(Mémé _épisode n°3) – Appréhender la mort

De nombreuses fois, je me préparais au départ de Mémé. Pendant de nombreuses années, on en riait en se voilant la face. On justifiait qu’elle ne réussirait jamais à être heureuse, qu’elle souffrait de ce qu’elle a vécu. Une douleur horrible, une réelle phobie de l’abandon, et ce flot de larmes qui crispait son sourire souvent insatisfait.
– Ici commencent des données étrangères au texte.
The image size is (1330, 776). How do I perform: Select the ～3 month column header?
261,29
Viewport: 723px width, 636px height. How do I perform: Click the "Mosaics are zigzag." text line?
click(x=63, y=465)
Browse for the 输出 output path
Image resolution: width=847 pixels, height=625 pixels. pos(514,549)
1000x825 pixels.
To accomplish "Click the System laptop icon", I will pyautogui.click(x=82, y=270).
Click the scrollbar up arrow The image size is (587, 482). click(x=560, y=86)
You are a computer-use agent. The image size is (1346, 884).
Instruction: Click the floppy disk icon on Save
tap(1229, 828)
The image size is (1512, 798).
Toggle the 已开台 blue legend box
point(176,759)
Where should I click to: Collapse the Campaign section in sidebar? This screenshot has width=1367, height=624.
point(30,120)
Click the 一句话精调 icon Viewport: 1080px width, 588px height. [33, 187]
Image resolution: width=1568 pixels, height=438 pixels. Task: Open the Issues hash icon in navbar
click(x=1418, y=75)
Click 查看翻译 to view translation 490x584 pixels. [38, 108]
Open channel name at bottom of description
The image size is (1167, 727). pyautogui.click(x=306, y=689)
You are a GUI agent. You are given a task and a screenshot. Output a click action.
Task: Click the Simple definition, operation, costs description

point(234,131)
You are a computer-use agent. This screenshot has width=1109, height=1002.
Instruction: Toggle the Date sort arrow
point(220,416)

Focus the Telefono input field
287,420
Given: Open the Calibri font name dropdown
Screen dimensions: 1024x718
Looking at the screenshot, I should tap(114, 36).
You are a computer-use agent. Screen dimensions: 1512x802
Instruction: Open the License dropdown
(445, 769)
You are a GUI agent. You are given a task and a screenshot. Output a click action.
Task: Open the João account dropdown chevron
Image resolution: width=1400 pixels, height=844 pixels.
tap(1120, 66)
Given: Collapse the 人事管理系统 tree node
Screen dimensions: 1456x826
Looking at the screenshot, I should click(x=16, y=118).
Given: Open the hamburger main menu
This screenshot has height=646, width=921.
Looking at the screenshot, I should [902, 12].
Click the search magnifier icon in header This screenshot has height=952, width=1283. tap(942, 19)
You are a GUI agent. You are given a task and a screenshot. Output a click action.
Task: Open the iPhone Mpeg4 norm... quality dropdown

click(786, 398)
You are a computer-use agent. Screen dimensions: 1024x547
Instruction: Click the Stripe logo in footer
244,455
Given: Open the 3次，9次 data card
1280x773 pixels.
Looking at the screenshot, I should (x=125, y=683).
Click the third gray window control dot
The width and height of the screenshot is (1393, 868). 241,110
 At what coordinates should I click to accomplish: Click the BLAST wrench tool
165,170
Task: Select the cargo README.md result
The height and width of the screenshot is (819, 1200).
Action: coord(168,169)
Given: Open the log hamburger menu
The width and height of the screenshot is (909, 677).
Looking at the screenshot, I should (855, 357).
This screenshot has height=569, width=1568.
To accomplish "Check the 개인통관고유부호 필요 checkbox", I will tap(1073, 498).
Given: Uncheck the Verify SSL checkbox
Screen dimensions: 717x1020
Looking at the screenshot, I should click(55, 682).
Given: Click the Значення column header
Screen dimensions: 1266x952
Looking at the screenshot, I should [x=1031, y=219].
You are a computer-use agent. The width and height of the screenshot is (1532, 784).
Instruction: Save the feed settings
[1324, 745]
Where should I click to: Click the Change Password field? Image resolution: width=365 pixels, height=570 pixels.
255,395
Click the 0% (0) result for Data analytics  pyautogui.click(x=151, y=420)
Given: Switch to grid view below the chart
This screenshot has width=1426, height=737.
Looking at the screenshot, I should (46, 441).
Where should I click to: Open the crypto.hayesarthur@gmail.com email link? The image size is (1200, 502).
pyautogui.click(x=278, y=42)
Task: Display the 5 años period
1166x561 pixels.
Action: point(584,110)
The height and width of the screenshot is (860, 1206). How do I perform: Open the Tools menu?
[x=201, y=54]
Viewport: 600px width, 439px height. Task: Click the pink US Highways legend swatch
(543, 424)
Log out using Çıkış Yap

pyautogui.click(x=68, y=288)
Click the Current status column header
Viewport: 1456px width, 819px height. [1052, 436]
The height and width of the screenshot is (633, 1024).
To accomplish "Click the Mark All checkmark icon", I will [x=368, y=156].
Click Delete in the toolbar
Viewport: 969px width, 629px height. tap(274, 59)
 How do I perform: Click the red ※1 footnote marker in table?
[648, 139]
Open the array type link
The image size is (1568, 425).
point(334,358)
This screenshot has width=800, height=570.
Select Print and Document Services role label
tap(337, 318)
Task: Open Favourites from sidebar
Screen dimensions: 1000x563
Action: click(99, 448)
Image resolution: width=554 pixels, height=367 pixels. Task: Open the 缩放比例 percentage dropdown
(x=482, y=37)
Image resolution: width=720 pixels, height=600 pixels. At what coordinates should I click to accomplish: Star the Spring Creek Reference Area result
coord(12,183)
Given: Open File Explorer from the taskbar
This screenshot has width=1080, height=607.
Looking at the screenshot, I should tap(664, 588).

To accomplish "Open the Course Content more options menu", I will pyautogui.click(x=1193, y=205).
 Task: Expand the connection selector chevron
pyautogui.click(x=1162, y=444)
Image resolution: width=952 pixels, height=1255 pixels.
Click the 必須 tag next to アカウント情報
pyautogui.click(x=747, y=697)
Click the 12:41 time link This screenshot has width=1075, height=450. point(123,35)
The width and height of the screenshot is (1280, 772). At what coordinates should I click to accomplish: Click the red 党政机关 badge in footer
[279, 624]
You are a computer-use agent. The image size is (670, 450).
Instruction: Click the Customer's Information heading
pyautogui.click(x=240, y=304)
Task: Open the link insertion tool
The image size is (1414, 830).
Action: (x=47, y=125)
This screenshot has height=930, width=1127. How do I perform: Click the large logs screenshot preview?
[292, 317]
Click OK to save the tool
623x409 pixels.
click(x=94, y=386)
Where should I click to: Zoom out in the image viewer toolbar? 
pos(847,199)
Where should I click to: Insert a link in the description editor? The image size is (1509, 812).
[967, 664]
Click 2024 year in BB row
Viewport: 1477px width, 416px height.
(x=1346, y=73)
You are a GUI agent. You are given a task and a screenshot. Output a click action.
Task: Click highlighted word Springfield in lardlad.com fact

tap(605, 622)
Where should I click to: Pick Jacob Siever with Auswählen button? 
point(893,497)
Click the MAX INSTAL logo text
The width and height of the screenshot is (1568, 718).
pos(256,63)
En guérissant de maladie en maladie avec brio, on l’imaginait invincible et immortelle. On s’est habitués à cette image de combattante, et plus qu’une warrior, une grande dame. Alors, on croit aux miracles et pourtant. On pensait qu’elle resterait encore quelques années, ou même quelques mois à s’inquiéter pour nous, à rigoler avec nous, à râler avec nous, à ressasser les tristes souvenirs du passé ou encore à traiter les gens de « cons » au travers de la télévision, et pourtant. Autant de maladies pour les mots qu’elle n’a pas dit, les maux qu’elle n’a jamais su exprimer, ce mal auquel elle n’a pas su remédier.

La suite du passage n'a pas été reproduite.